▶ _RECORDS PROVIDED_:
*** Block opens ***

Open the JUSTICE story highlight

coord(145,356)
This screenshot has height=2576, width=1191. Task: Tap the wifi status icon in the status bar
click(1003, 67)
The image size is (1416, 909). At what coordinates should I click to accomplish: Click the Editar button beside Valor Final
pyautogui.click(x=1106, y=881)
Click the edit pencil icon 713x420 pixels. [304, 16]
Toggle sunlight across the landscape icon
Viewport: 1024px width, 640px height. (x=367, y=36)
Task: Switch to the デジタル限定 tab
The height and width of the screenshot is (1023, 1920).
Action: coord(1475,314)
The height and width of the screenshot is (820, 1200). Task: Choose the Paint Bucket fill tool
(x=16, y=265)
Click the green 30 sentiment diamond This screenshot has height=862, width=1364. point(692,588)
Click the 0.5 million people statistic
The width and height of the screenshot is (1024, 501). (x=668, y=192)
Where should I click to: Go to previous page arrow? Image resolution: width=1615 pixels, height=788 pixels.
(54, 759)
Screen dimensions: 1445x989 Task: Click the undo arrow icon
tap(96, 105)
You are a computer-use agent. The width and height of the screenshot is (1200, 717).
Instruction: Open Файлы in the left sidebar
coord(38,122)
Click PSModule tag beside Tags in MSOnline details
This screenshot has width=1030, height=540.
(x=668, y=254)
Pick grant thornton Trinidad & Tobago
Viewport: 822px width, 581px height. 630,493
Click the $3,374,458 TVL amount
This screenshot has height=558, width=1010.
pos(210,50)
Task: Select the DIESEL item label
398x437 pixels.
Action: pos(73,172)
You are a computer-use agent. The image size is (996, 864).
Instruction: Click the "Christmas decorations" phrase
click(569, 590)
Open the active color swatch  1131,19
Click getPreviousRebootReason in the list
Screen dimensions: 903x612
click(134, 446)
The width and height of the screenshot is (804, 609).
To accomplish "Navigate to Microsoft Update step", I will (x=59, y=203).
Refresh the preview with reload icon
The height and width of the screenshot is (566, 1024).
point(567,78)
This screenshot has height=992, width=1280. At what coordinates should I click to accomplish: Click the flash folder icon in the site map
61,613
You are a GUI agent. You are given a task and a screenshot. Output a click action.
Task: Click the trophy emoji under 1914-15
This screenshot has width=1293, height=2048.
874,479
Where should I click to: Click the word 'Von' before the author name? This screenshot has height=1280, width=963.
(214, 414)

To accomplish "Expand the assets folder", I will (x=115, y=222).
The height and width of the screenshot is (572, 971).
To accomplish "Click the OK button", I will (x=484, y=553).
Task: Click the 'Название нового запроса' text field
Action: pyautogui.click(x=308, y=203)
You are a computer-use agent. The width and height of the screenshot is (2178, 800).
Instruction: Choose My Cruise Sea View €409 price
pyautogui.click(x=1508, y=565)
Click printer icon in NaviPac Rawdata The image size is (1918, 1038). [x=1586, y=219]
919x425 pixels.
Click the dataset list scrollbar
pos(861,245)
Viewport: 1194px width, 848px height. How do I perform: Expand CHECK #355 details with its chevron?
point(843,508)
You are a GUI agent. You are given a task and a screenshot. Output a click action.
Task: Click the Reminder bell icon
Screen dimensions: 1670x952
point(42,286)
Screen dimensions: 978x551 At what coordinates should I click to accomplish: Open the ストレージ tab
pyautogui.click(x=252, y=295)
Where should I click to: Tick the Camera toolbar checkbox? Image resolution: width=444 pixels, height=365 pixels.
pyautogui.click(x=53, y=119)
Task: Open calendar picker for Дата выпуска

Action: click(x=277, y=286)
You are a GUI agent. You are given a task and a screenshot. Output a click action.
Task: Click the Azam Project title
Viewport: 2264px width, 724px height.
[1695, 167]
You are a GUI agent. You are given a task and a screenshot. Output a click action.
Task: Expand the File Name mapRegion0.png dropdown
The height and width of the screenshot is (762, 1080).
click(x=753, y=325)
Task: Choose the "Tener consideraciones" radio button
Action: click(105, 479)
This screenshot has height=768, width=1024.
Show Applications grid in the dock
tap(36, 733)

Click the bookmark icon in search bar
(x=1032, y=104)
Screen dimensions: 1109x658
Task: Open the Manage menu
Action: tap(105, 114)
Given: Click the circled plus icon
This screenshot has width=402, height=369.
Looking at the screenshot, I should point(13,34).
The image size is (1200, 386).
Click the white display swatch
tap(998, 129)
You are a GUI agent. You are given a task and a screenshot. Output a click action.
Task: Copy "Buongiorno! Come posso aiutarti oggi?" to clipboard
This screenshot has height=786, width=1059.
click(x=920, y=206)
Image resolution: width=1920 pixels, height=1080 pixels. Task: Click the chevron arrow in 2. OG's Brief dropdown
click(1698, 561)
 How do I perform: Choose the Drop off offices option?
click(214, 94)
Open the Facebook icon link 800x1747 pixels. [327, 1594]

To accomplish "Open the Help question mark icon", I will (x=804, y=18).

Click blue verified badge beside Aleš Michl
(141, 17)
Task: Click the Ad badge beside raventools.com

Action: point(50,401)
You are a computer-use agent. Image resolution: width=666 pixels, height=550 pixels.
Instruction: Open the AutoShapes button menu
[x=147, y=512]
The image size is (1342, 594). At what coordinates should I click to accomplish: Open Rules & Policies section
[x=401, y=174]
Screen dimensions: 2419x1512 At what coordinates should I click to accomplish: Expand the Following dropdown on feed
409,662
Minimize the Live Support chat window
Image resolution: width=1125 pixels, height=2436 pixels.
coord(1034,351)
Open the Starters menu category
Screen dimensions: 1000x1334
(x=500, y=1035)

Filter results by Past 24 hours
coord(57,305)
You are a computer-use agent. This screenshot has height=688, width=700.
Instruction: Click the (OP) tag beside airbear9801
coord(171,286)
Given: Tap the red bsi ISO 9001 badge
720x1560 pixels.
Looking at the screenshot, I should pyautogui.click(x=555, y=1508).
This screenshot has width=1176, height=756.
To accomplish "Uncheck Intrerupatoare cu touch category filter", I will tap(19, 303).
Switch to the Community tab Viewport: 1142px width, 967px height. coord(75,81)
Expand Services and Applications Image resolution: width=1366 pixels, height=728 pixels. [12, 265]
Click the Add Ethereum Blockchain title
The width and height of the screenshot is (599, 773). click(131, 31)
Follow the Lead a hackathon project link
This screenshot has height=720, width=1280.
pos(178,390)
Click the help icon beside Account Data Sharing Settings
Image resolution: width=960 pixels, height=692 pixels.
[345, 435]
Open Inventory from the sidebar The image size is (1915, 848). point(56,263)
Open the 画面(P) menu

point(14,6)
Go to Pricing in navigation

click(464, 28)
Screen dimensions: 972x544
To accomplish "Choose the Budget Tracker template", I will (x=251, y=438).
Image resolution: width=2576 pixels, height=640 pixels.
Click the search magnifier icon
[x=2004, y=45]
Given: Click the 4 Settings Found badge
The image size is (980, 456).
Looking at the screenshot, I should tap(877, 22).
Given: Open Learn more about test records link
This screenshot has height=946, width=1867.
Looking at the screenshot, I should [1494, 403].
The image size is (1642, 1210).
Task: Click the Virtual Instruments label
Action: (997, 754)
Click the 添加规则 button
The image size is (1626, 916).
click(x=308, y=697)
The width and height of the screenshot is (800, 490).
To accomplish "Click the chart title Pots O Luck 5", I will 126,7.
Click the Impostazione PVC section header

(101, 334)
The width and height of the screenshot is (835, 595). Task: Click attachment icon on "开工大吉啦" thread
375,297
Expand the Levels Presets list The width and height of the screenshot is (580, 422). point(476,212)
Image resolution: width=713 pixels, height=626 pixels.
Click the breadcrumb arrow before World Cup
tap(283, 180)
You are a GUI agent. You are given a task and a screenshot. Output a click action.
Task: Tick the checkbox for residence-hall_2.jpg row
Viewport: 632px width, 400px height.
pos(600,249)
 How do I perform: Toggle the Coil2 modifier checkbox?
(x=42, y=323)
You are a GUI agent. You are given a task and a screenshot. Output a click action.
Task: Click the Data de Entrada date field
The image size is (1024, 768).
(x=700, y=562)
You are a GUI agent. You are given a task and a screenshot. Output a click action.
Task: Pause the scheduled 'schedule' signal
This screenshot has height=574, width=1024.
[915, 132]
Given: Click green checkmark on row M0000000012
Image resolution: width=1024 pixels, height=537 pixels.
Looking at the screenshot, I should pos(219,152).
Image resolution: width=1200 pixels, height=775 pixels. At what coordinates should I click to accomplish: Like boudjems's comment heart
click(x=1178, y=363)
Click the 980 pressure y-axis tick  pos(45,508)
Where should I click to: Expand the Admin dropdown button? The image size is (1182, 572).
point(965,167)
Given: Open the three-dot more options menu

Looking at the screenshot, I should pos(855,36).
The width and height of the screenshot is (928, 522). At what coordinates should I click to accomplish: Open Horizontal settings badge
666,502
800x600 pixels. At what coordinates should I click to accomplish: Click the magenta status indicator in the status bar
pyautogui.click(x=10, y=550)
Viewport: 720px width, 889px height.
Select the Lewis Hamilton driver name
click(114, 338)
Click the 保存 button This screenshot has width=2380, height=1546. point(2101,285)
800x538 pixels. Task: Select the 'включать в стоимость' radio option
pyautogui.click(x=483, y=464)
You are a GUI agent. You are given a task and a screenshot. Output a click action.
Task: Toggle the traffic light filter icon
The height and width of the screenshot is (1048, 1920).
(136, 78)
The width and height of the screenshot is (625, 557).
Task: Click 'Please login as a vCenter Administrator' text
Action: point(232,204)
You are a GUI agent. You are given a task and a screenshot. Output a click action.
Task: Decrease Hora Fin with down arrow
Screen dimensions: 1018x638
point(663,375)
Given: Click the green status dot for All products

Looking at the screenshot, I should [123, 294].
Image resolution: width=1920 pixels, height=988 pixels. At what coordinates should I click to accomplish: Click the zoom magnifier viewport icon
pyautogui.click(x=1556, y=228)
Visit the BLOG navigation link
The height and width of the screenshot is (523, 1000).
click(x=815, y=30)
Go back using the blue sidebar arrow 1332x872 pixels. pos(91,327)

*** Block closes ***

Of the entries above, repeat exactly the lines from the line with "How do I perform: Choose" through the line with "You are a computer-use agent. Image", both of them included.

▶ _RESULT OF THE TASK_:
 How do I perform: Choose the Drop off offices option?
click(214, 94)
Open the Facebook icon link 800x1747 pixels. [327, 1594]

To accomplish "Open the Help question mark icon", I will (x=804, y=18).

Click blue verified badge beside Aleš Michl
(141, 17)
Task: Click the Ad badge beside raventools.com

Action: point(50,401)
You are a computer-use agent. Image resolution: width=666 pixels, height=550 pixels.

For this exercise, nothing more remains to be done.